This page explains how the pancreas regulates blood sugar, what insulin and glucagon do, and how diabetes develops when that system stops working properly.
Diabetes has several causes and forms. Education can help, but diagnosis, lab testing, and treatment decisions should be handled by a healthcare professional.
How blood sugar is normally controlled
The pancreas helps regulate blood sugar by releasing insulin when glucose rises and glucagon when glucose falls. These hormones work together to keep energy available without letting blood sugar swing too far.
What goes wrong in diabetes
Diabetes develops when the body cannot make enough insulin, cannot use insulin well, or both. When that happens, glucose stays in the bloodstream instead of being used effectively by cells.
Main types of diabetes
Type 1 diabetes involves destruction of insulin-producing cells. Type 2 diabetes usually involves insulin resistance and reduced insulin effectiveness. Gestational diabetes develops during pregnancy.
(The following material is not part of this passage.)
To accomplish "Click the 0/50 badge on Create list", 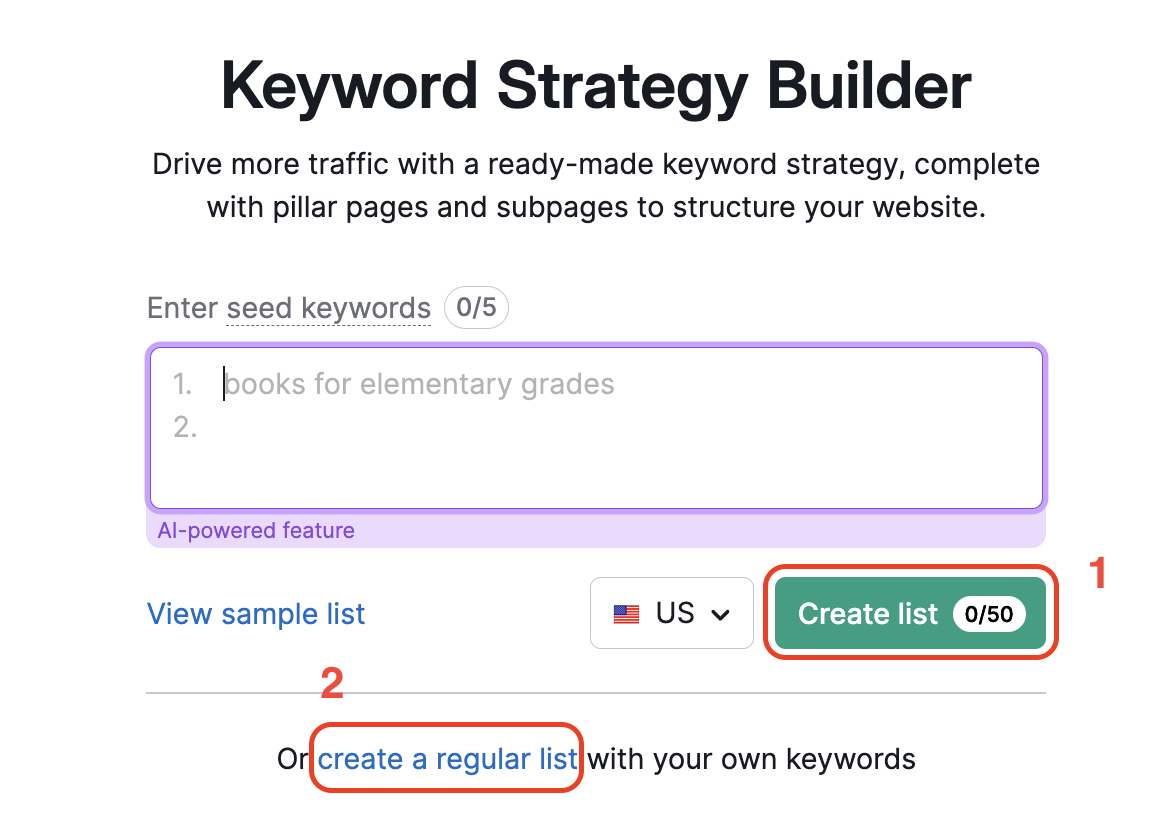I will click(991, 614).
Why understanding the cause matters
Searchers often want one simple answer, but diabetes is not one disease with one single cause. A clearer explanation helps readers understand why prevention, screening, and treatment vary by person and diabetes type.
Key Takeaways
- The pancreas regulates blood sugar using two hormones: insulin (lowers glucose by moving it into cells) and glucagon (raises glucose by releasing stored sugar)
- When the pancreas fails to produce enough insulin, glucose builds up in blood and hardens blood vessels — leading to strokes, heart attacks, and kidney failure
- Type 1: immune system destroys insulin-producing cells; Type 2: pancreas underproduces insulin or body resists it; gestational: develops during pregnancy
- 90–95% of adult diabetes cases are Type 2, and the disease affects one in four people over age 65
- There are actually 5 types of diabetes — the less common forms are monogenic (inherited) and cystic fibrosis-related diabetes
FAQ
Does diabetes happen only when the pancreas stops making insulin?
No. That is one cause, but diabetes can also happen when the body becomes resistant to insulin and can no longer keep blood sugar controlled.
What is the difference between insulin and glucagon?
Insulin lowers blood sugar by helping glucose move into cells. Glucagon raises blood sugar by signaling the release of stored glucose.
Is gestational diabetes the same as type 2 diabetes?
No. Gestational diabetes develops during pregnancy, although it can increase future risk of type 2 diabetes later on.